Tuesday, December 27, 2011



Three EPF rates and a dilemma awaiting finance minister Pranab Mukherjee
Finance minister Pranab Mukherjee will have a tough task on his hands when the three different recommendations for this year's employees' provident fund (EPF) rate reach his desk. The PF office has few reliable numbers about its liabilities or income.That will make it difficult for the finance minister to choose between the three recommended EPF rates of 8.25%, 8.5% and 9.5%.

With crucial state polls on the horizon, Mukherjee will not want to be the bearer of bad news to 6.16 crore workers about a rate cut in the EPF when bank deposits are delivering close to 10% returns.

The Comptroller and Auditor General of India is yet to clear the PF office's accounts, forcing its board to skip the deadline for presenting its accounts to Parliament for the first time in 60 years. The CAG's draft report bluntly says that EPFO's book-keeping systems violate accounting standards and do not conform with the format specified by the government.

That the PF office has failed to meet the commitments it made to the finance ministry over last year's EPF rate decision, won't help. Mukherjee's ministry had questioned the veracity of EPF accounts when the PF office 'discovered' a surplus of 1,733 crore and recommended a 9.5% PF rate.
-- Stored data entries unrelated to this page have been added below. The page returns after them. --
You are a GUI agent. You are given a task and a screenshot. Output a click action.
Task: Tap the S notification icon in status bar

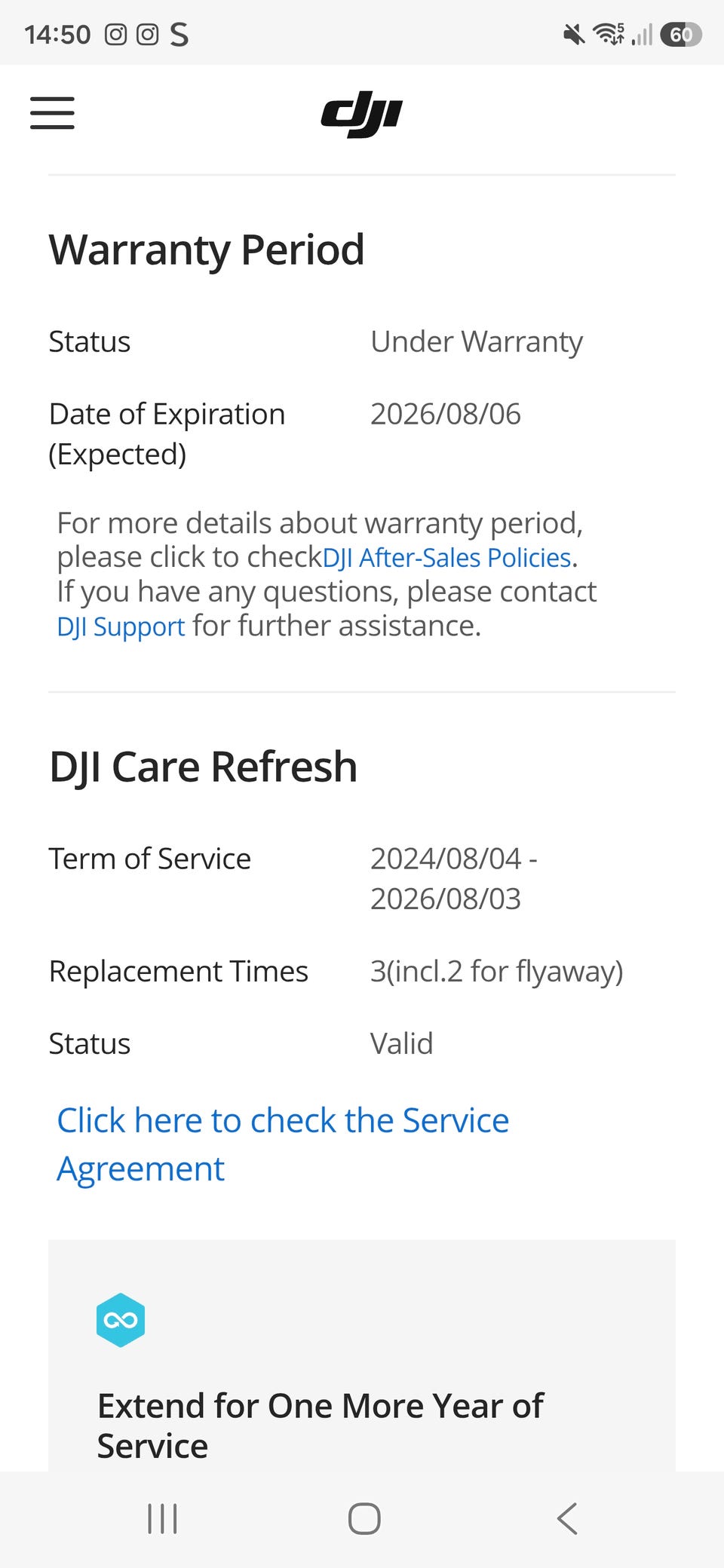click(179, 35)
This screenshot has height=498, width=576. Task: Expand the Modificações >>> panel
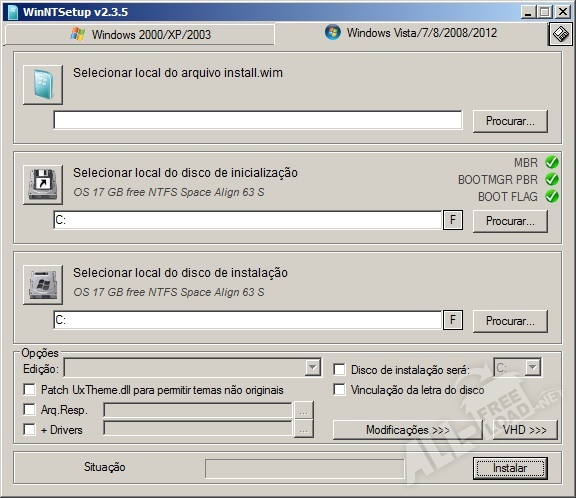coord(408,430)
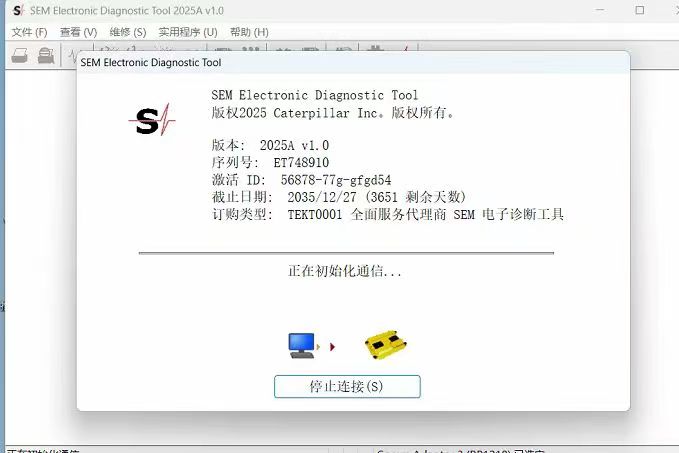The image size is (679, 453).
Task: Close the main application window
Action: pos(661,10)
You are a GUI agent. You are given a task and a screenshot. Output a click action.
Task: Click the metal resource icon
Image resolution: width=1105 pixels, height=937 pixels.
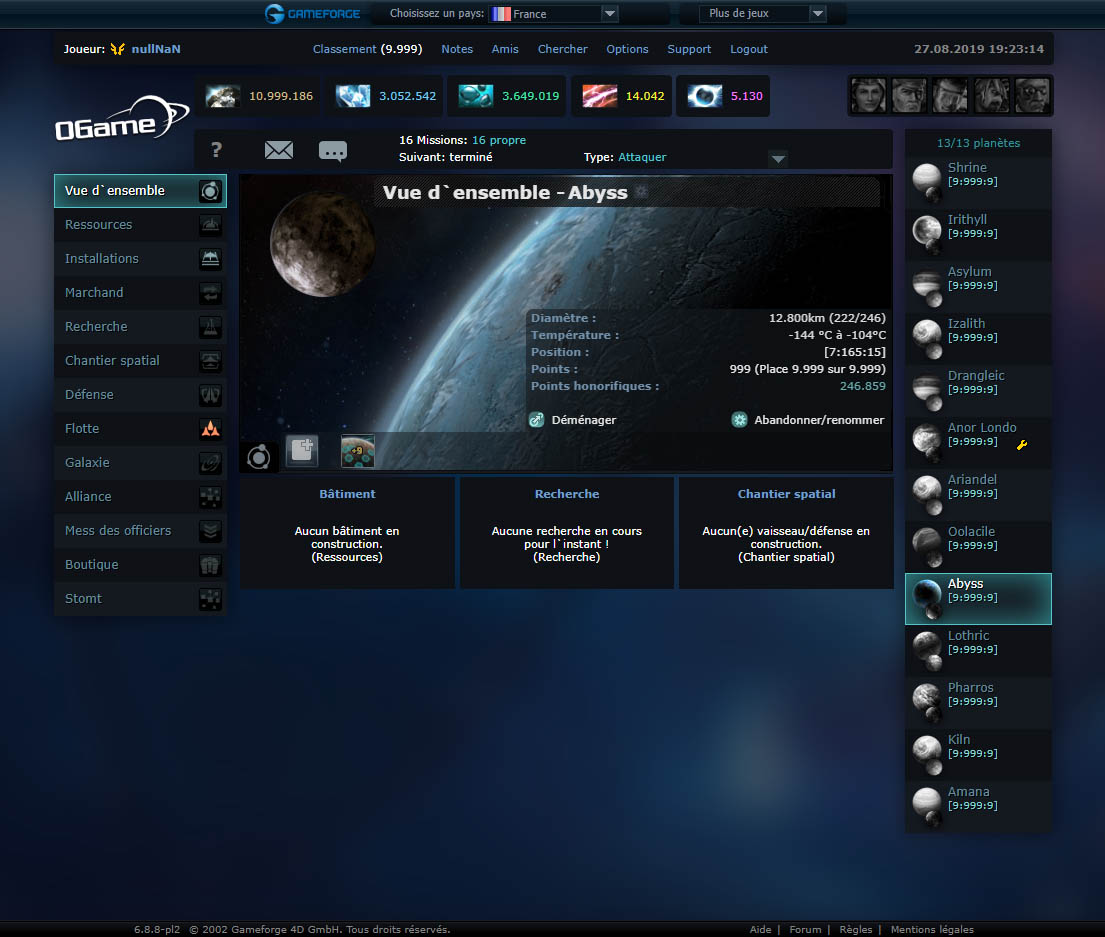pyautogui.click(x=222, y=96)
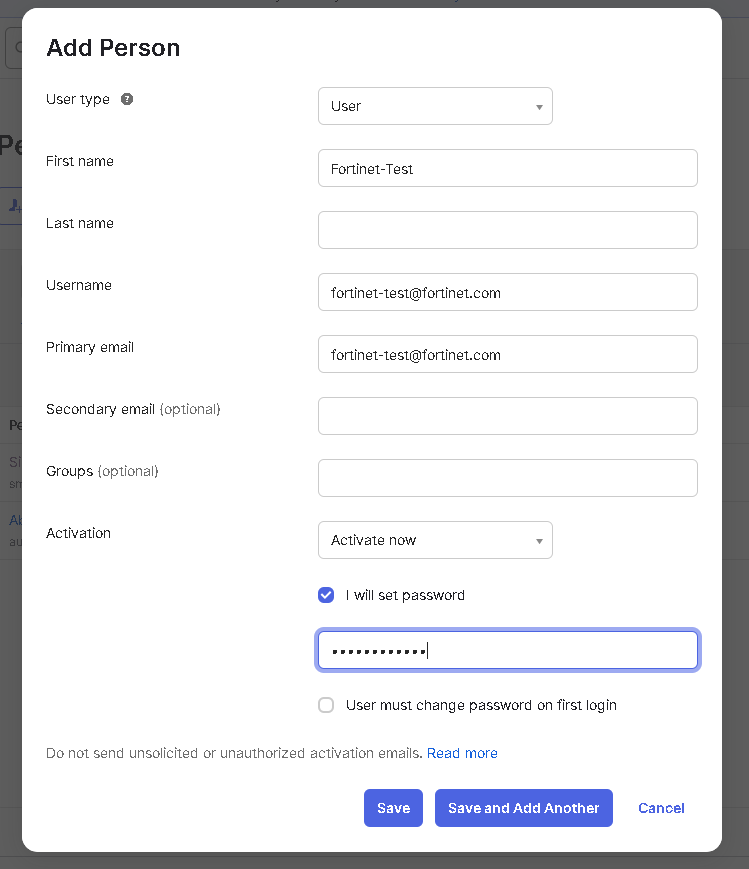Viewport: 749px width, 869px height.
Task: Enable User must change password on first login
Action: 326,705
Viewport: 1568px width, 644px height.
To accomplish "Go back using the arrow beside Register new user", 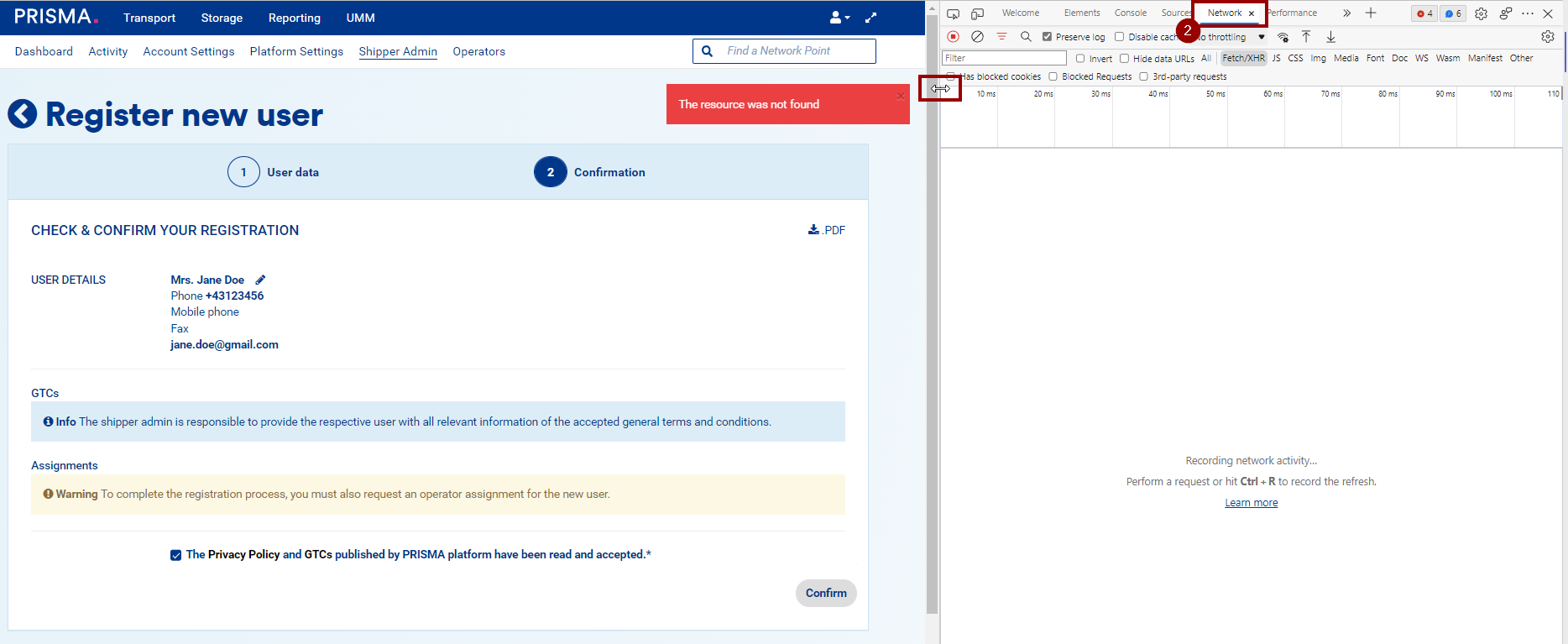I will click(23, 114).
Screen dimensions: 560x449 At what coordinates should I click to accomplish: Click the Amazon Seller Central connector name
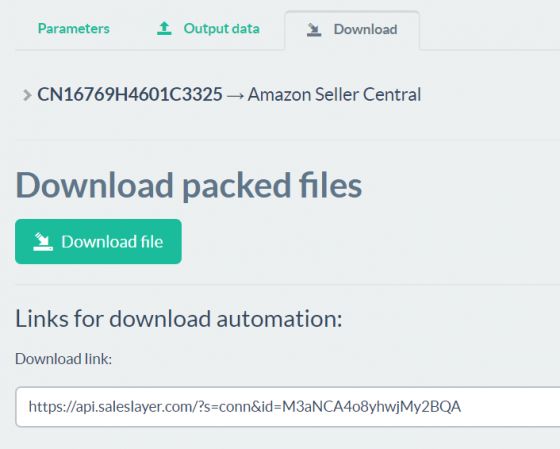point(334,95)
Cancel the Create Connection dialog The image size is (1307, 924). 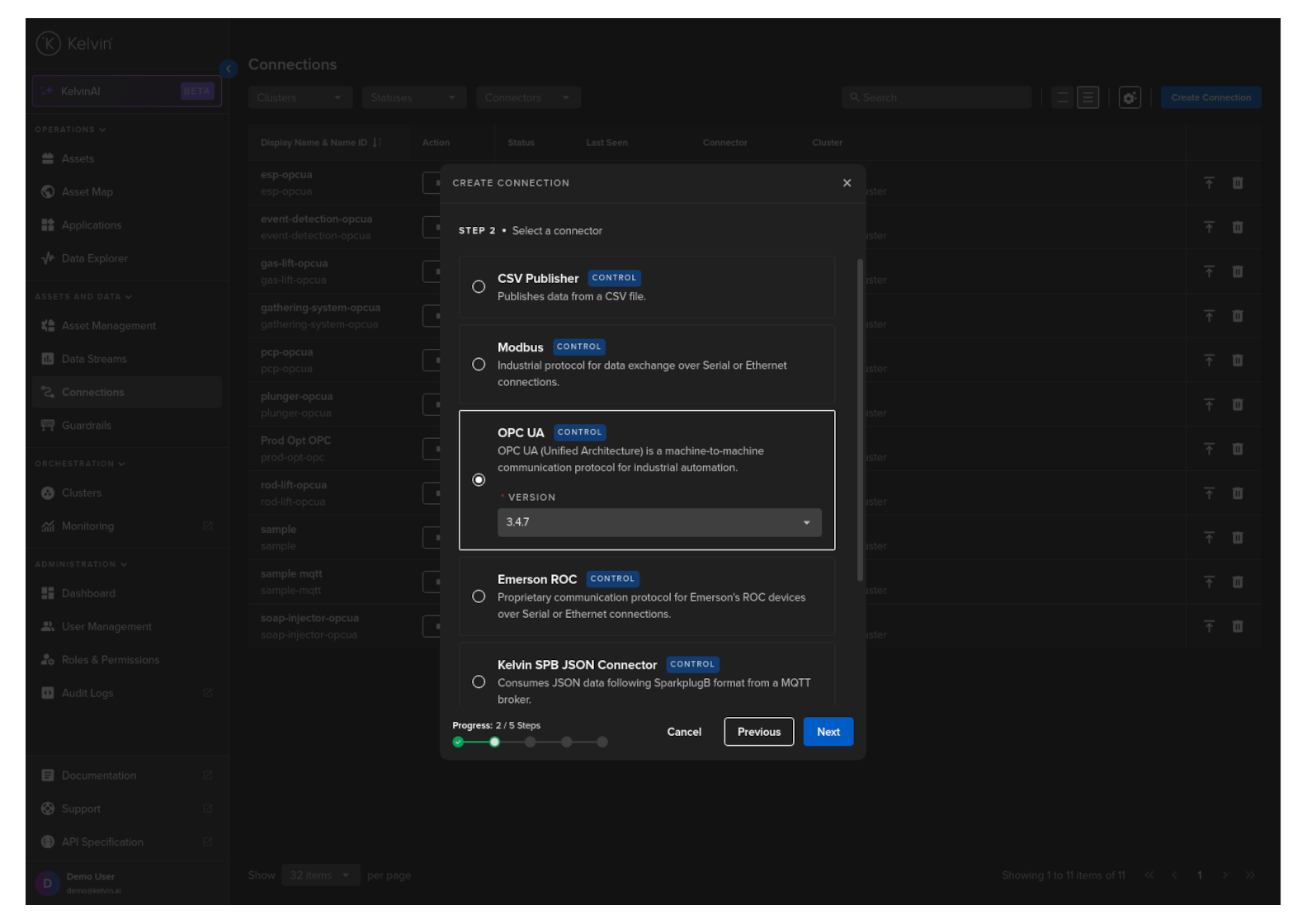pyautogui.click(x=684, y=732)
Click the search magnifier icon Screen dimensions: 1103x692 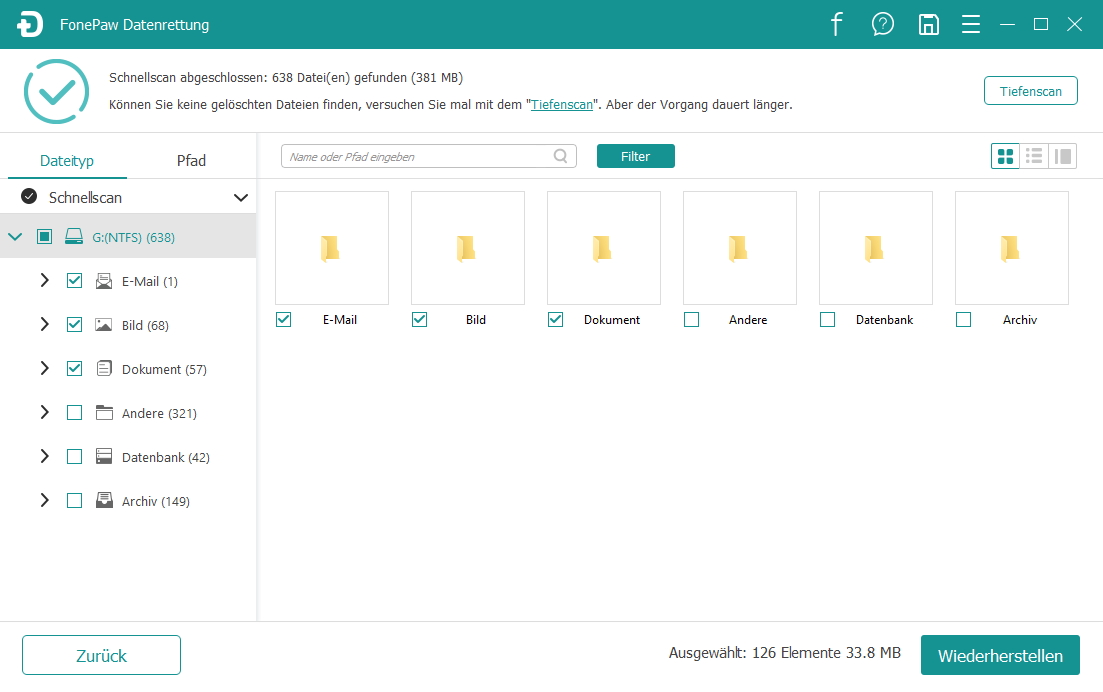[x=562, y=156]
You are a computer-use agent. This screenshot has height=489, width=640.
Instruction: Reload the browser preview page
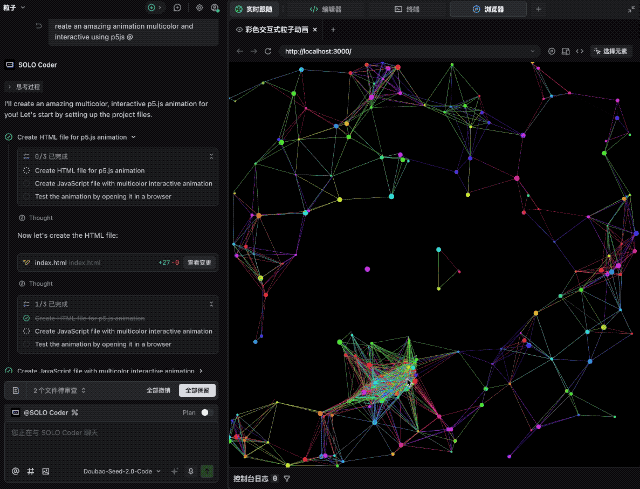(x=268, y=51)
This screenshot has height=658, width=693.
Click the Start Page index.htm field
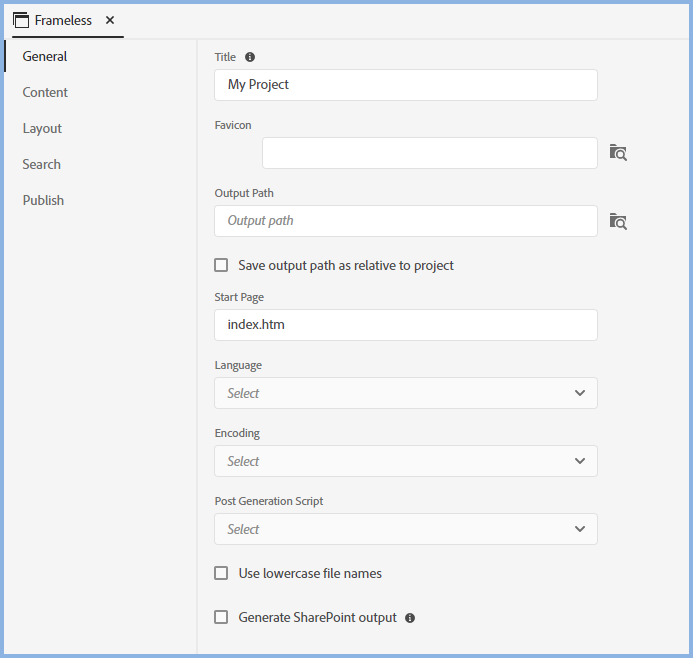click(405, 325)
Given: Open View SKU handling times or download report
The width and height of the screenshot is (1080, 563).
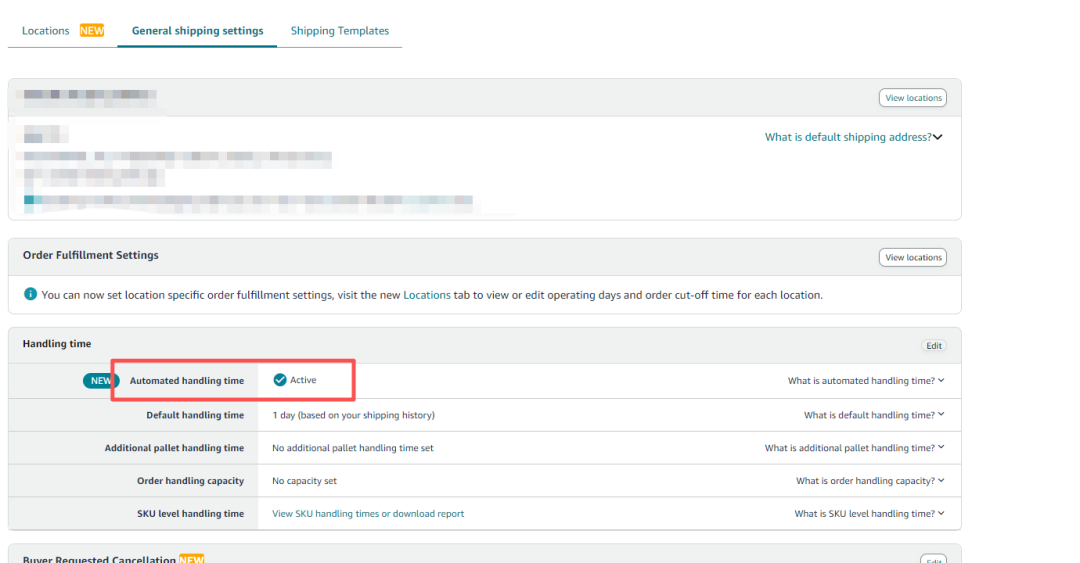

The finance ministry agreed to the 9.5% rate on the condition that the PF office update all member accounts within six months and ensure there is no shortfall in income. On both counts, the EPFO has failed to deliver.

Nearly 4.85 crore accounts were still to be updated on November 22, as per EPFO's submissions to its board's finance committee last week. More damning is the admission that it had made a huge 5.7% error in its income estimates for 2010-11 that led to an eventual income shortfall of 854 crore. Given that it now manages a corpus of 4,66,000 crore, an error of this magnitude is alarming. With interest payments promised at 9.5%, the PF office ended up with a 510 crore deficit on its 2010-11 operations - which it will now be forced to fund from its income for 2011-12.

This accounting fiasco may have forced EPFO to recommend a 1.25% cut in the EPF rate so that it doesn't end up with more contingent liabilities. But there are other pressure points it will find hard to explain when the finance minister reviews its state of affairs and the minutes of the EPFO board's finance committee. EPFO officials had hoped to boost income for 2011-12 with a decision to stop interest credits from April 2011 on old inoperative accounts, where no fresh contributions have come for three years or more. They had hoped to use the savings from these accounts to fund a higher EPF rate for the year.

But now the PF office is neither aware of how much money remains in such inoperative accounts, nor is it clear if the decision to cease interest payments is lawful.

"The amendment regarding not giving interest on inoperative accounts may be subject to judicial scrutiny which may have an adverse effect on liability," officials told their board's finance committee, explaining why interest savings on such accounts cannot be ascertained or used to pay other employees.

The panel was also informed that there are about 125,000 firms whose accounts have never been updated since the date they were brought under the EPF net. Accounts of another 43,000 firms haven't been migrated to the current accounting system of the EPFO. Together, they add up to 25.4% of the 6.6 lakh firms under the EPFO. The interest liabilities that remain to be credited to these accounts, the EPFO cannot assess.